Comment l’élite politique autrichienne a contribué à l’ascension de René Benko


René Benko a entretenu pendant des années des relations politiques étroites dans son Autriche natale. Pour son groupe Signa, l’un des promoteurs immobiliers les plus importants d’Europe, qui a implosé le mois dernier, ils se sont révélés extrêmement précieux.

Les hommes politiques n’étaient pas seulement des habitués des soirées mondaines viennoises de Benko. Ils ont siégé aux conseils d’administration de Signa, ont rejoint sa direction et ont été embauchés pour ouvrir des portes et lever des fonds.

Parmi eux : deux anciens chanceliers, Sebastian Kurz et Alfred Gusenbauer, une vice-chancelière, Susanne Riess-Hahn, et un ministre de l’Intérieur, Ernst Strasser, ainsi que d’anciens députés, hauts fonctionnaires et responsables municipaux.

Les liens de Benko avec l’élite politique autrichienne ont déjà attiré l’attention des procureurs anti-corruption dans le cadre d’une enquête plus large ciblant les cercles politiques du pays, lancée en 2021. Mais avec l’effondrement de Signa Holding sous l’administration le mois dernier, le bilan de Benko en matière de négociation d’accords et de réseautage politique présente désormais un intérêt accru pour les créanciers et les investisseurs de l’entreprise.

Outre la dette, les connexions politiques ont été un ingrédient clé qui a élevé Signa au rang des principaux promoteurs immobiliers européens, avec un portefeuille qui valait 27 milliards d’euros et des actifs comprenant Selfridges à Londres et KaDeWe à Berlin.

« L’argent bon marché et la hausse des prix de l’immobilier ont propulsé la hausse de Signa, mais Benko ne s’est pas contenté de jouer en fonction des conditions du marché », a déclaré Marcus How, responsable de la recherche au sein du cabinet de conseil en risques commerciaux VE-Insight, basé à Vienne. « Une grande partie de son succès dépendait de. . . établir les bonnes connexions. C’est ainsi que fonctionnent de nombreuses entreprises. . . mais Benko est allé plus loin.

Un examen par le Financial Times de documents comprenant des documents relatifs au registre foncier et aux investisseurs, des mandats d’arrêt des procureurs et des témoignages sous serment relatifs à trois transactions immobilières Signa à Vienne montre à quel point les relations politiques ont été bénéfiques pour le groupe de Benko.

Signa a acheté le trio de propriétés pour 250 millions d’euros. Peu avant que la crise n’éclate le mois dernier, l’entreprise les valorisait à 1,2 milliard d’euros.

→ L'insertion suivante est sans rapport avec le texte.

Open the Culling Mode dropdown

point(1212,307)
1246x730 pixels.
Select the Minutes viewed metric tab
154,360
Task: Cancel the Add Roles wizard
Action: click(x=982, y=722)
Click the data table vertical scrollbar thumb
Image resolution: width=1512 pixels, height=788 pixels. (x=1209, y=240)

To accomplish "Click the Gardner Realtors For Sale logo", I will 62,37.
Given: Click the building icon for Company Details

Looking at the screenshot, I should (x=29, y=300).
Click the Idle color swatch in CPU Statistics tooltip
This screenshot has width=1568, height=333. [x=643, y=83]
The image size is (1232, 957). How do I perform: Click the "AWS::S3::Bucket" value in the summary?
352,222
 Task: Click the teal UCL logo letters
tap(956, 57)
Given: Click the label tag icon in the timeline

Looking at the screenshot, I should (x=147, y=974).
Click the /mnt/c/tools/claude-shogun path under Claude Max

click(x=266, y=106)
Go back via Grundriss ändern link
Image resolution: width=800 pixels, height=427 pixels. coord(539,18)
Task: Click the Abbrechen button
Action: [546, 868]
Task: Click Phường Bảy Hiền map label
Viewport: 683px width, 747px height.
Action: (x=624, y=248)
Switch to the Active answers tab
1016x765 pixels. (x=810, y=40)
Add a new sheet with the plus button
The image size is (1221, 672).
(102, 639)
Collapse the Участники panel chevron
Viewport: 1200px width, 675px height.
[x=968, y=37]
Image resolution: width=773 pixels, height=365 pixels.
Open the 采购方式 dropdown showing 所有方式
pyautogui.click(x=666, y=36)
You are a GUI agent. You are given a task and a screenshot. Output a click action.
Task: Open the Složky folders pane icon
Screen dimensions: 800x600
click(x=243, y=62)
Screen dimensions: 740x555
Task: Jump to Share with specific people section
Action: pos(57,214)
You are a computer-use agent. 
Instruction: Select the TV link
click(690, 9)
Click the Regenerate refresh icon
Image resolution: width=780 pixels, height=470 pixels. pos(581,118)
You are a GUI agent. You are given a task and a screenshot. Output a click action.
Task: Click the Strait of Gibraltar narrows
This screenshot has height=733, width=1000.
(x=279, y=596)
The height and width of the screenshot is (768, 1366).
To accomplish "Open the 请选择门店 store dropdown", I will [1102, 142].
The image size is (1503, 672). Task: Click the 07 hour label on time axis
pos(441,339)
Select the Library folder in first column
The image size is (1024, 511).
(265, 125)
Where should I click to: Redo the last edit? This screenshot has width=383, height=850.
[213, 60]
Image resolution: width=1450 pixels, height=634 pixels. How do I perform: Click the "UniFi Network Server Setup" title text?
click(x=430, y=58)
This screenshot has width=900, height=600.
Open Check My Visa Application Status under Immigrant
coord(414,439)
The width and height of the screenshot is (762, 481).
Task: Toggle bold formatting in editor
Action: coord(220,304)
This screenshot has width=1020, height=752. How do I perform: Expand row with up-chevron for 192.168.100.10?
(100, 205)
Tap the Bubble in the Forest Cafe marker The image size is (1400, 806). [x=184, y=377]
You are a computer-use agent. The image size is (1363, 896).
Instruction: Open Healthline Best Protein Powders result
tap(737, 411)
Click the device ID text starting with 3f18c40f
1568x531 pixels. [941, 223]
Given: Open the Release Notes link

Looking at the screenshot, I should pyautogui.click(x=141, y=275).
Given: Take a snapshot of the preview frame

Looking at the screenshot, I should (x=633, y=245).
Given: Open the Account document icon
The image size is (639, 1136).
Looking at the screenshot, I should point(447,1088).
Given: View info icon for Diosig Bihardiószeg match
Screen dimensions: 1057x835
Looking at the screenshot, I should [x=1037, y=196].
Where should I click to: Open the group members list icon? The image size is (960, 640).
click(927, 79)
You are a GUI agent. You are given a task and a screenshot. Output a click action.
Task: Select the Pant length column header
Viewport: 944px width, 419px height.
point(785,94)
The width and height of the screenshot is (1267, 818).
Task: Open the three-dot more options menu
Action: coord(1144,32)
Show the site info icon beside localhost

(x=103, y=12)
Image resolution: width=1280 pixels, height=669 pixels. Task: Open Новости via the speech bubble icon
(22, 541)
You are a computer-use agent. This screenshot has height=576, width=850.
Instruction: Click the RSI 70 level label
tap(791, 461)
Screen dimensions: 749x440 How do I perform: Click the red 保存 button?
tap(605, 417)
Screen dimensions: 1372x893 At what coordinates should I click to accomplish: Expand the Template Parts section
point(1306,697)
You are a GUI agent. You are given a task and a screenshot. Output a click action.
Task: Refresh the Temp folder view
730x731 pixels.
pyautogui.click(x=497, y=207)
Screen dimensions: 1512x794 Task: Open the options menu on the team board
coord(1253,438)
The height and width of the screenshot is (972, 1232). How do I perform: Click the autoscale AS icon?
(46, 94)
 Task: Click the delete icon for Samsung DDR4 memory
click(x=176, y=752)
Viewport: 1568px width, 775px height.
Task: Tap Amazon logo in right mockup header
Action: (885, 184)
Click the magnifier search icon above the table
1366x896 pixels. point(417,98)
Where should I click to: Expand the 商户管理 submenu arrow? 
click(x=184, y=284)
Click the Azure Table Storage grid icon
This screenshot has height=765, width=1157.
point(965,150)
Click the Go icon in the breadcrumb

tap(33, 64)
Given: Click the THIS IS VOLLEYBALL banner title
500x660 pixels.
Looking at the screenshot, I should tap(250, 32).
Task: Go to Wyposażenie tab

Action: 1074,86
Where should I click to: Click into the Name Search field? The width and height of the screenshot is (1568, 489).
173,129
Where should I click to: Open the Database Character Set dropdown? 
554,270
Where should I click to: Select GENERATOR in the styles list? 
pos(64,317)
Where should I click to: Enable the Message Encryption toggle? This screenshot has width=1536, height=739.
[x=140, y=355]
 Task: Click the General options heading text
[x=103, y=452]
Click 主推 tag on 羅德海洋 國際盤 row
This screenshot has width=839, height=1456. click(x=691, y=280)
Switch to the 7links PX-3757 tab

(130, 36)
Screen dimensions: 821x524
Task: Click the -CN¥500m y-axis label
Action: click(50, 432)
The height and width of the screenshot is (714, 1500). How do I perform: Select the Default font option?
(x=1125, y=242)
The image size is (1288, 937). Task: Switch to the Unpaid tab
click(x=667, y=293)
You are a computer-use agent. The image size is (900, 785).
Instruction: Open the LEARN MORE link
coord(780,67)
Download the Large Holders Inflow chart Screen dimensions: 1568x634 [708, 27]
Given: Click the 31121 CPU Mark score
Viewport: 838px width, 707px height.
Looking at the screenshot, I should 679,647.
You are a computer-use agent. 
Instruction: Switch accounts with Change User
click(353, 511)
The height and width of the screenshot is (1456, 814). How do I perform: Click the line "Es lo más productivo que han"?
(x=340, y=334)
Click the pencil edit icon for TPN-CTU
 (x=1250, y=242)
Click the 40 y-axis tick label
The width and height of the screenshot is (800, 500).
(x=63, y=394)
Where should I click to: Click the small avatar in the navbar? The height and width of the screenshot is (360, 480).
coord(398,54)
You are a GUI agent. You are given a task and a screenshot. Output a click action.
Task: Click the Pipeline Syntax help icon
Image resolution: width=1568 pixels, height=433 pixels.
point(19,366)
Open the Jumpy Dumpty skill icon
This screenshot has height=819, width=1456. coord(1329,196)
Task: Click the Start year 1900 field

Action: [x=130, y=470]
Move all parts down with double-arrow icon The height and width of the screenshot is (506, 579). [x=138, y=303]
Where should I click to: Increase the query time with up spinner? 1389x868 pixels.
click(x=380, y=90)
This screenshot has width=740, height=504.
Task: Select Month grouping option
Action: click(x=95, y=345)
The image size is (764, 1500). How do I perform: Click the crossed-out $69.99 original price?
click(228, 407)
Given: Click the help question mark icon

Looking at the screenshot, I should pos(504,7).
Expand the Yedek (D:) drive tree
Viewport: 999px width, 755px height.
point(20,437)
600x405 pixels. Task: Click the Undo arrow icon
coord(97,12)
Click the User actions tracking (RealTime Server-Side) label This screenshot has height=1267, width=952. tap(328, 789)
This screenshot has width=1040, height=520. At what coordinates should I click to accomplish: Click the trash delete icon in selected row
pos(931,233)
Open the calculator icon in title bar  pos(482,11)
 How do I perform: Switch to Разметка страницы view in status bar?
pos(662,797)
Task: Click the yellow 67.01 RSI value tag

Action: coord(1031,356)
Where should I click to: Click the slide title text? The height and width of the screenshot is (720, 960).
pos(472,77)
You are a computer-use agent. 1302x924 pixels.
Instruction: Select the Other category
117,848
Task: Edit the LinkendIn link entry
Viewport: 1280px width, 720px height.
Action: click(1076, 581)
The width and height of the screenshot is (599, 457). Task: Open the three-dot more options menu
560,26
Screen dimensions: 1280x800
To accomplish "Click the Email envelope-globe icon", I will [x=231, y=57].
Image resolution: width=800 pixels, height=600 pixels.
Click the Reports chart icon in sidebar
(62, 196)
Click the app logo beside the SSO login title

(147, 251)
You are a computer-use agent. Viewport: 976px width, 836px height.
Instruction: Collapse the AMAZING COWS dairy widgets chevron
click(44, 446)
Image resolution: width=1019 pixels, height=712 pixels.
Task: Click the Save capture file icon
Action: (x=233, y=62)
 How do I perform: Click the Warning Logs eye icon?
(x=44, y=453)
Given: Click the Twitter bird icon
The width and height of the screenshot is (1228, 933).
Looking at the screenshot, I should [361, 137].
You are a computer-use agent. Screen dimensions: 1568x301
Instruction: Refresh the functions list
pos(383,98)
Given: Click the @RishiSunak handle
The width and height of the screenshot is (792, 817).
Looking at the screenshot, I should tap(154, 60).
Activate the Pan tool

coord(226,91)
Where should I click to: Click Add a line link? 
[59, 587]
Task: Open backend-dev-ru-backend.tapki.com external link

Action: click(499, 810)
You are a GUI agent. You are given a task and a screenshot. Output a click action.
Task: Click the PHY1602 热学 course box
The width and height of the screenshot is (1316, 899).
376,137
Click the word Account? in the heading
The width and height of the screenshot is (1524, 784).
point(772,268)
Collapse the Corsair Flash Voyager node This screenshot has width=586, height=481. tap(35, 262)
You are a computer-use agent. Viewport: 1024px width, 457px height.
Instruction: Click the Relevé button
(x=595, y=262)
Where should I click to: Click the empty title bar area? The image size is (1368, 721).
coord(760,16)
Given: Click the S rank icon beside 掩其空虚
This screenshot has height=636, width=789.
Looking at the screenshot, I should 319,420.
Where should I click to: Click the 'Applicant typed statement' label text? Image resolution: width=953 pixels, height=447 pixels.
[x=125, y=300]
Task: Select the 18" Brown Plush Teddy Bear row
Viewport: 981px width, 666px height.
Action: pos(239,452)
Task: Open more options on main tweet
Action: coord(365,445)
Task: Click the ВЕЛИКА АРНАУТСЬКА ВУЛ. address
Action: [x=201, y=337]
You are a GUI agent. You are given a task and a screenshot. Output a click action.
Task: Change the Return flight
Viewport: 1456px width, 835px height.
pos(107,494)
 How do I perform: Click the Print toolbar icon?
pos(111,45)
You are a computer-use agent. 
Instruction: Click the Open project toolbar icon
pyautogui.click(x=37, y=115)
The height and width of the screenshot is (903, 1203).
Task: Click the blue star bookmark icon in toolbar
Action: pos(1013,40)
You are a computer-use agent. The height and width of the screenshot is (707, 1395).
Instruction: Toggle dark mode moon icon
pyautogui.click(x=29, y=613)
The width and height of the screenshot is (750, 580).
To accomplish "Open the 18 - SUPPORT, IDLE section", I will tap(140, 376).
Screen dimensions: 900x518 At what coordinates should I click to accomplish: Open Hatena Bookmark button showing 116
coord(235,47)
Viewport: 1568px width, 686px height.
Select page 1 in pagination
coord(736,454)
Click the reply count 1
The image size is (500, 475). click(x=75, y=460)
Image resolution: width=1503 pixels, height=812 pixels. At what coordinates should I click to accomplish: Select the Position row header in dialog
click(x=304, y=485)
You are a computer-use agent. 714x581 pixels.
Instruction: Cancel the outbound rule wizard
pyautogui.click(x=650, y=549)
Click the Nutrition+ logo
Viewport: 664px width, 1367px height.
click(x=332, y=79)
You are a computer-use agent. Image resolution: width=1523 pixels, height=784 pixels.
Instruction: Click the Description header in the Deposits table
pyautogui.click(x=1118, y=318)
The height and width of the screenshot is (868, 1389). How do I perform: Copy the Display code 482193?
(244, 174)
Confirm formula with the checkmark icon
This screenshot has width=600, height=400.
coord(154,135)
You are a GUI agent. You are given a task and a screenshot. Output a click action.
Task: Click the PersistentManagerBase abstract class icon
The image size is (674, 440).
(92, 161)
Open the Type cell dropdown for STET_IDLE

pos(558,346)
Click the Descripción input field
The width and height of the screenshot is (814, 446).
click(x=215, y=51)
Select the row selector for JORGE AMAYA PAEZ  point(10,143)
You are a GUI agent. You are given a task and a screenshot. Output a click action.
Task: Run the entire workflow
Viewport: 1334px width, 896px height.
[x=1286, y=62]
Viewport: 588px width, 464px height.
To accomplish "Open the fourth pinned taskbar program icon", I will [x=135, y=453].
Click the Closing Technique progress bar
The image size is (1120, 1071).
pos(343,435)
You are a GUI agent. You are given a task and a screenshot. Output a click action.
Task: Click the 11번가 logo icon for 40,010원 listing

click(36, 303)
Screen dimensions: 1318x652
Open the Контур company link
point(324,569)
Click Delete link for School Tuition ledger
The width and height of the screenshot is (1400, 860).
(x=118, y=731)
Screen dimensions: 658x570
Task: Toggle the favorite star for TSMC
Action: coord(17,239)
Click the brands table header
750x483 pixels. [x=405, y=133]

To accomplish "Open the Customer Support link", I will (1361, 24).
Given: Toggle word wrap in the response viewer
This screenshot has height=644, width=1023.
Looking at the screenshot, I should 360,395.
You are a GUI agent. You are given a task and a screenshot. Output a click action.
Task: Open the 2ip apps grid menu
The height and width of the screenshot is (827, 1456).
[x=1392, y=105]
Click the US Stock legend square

Signa a refusé de commenter cet article.

Österreichische Postsparkasse

Signa a acquis l’Österreichische Postsparkasse, l’ancien siège de la caisse d’épargne postale autrichienne et l’un des monuments art nouveau les plus importants de Vienne, pour 130 millions d’euros en 2013. Six ans plus tard, le groupe a conclu un bail de location inhabituellement long de 99 ans avec la Bundesimmobiliengesellschaft ( BIG), l’agence fédérale des biens immobiliers.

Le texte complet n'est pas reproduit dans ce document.